Friar's point is that NVIDIA owns the half of the workload that ends when training ends, while purpose-built silicon owns the half that compounds with every query.
Balance Sheet Is Where the Leverage Sits
OpenAI is a private company, and every figure Friar cites about it is her own and has not been independently verified. That said, the number she volunteered is the point.
Sarah Friar said OpenAI raised $122 billion in the first quarter of this year, describing the balance as "cold, hard cash sitting there."
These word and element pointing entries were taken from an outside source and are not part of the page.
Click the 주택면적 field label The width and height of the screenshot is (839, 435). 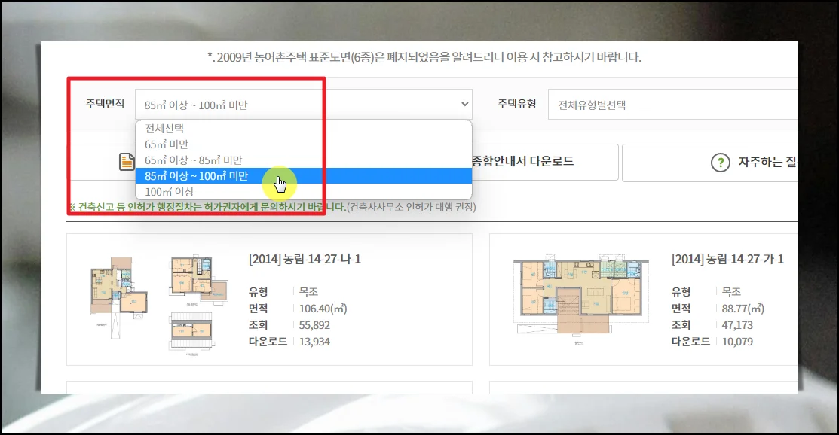106,104
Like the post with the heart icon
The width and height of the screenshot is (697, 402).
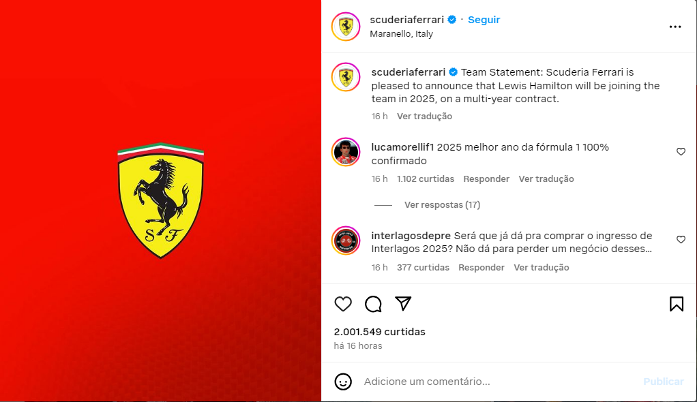[x=343, y=305]

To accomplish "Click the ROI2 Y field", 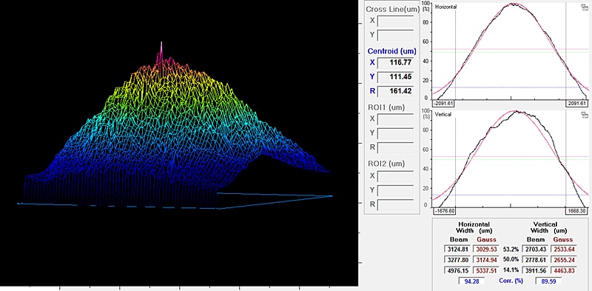I will pyautogui.click(x=395, y=190).
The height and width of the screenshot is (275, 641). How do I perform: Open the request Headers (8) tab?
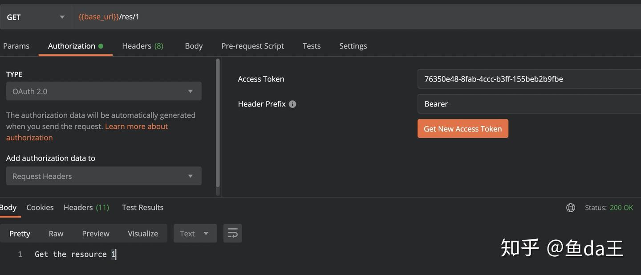[x=142, y=46]
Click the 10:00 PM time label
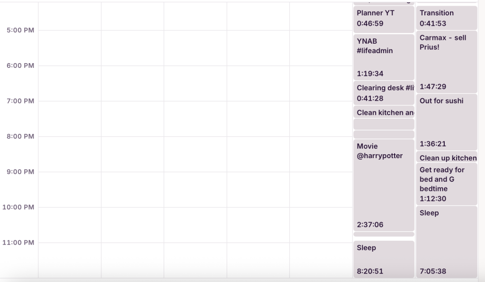485x282 pixels. 18,207
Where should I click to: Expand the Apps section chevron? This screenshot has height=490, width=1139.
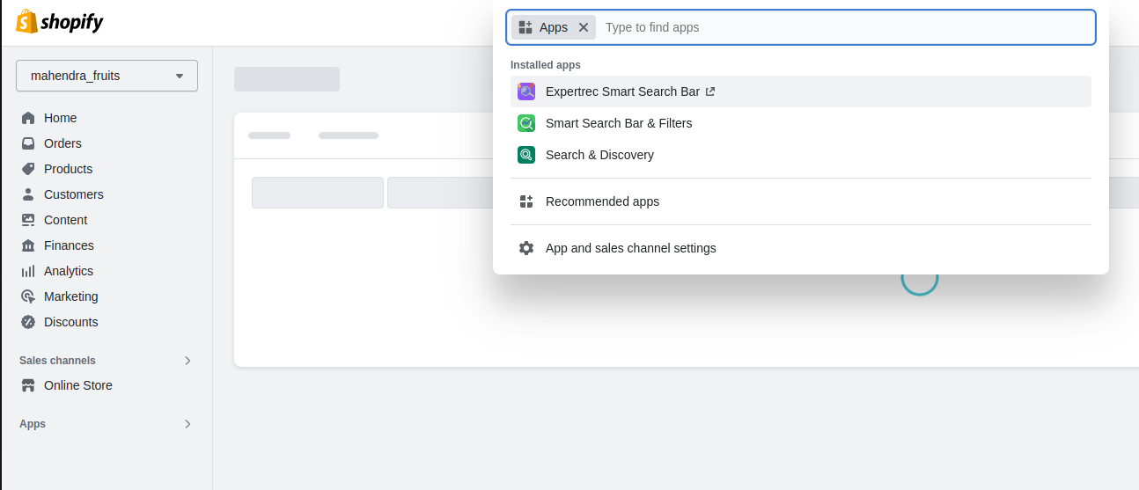pyautogui.click(x=187, y=424)
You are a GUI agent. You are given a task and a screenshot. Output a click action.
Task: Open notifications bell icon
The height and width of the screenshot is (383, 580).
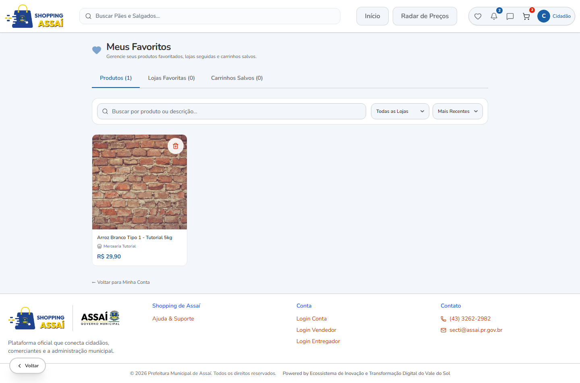click(494, 17)
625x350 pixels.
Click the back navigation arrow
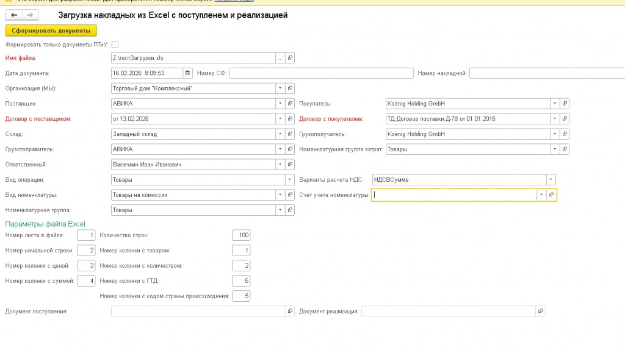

Cash of that magnitude removes the two levers a supplier normally uses to hold pricing: urgency and dependency. A buyer without a funding cliff will wait a quarter for better terms.
She added that "An IPO is just a milestone in the journey. I'm going to keep reiterating that." No listing deadline forces OpenAI to lock in supply at any price it can get.
Five Sessions Have Already Sorted the Three Names
Trailing five sessions tell three different stories. NVIDIA is down 5.9%, AMD (NASDAQ:AMD) is off 0.3%, and Broadcom (NASDAQ:AVGO) has dropped 7.95%. A single week is a small sample.
Broadcom fell hardest because its custom-accelerator revenue is the most concentrated by customer. Q3 AI semiconductor revenue reached $16.7 billion, up 221% year over year, and any pause in one lab's ramp lands directly on the forward guide.
NVIDIA's decline matters more because it follows a quarter in which revenue reached $96.22 billion, up 105.8% year over year, with a guide of $108 billion for the current quarter. Pricing power inside that growth is now the question.
AMD held roughly flat as its Instinct roadmap and gigawatt-scale deals with Anthropic and Meta get validated one contract at a time.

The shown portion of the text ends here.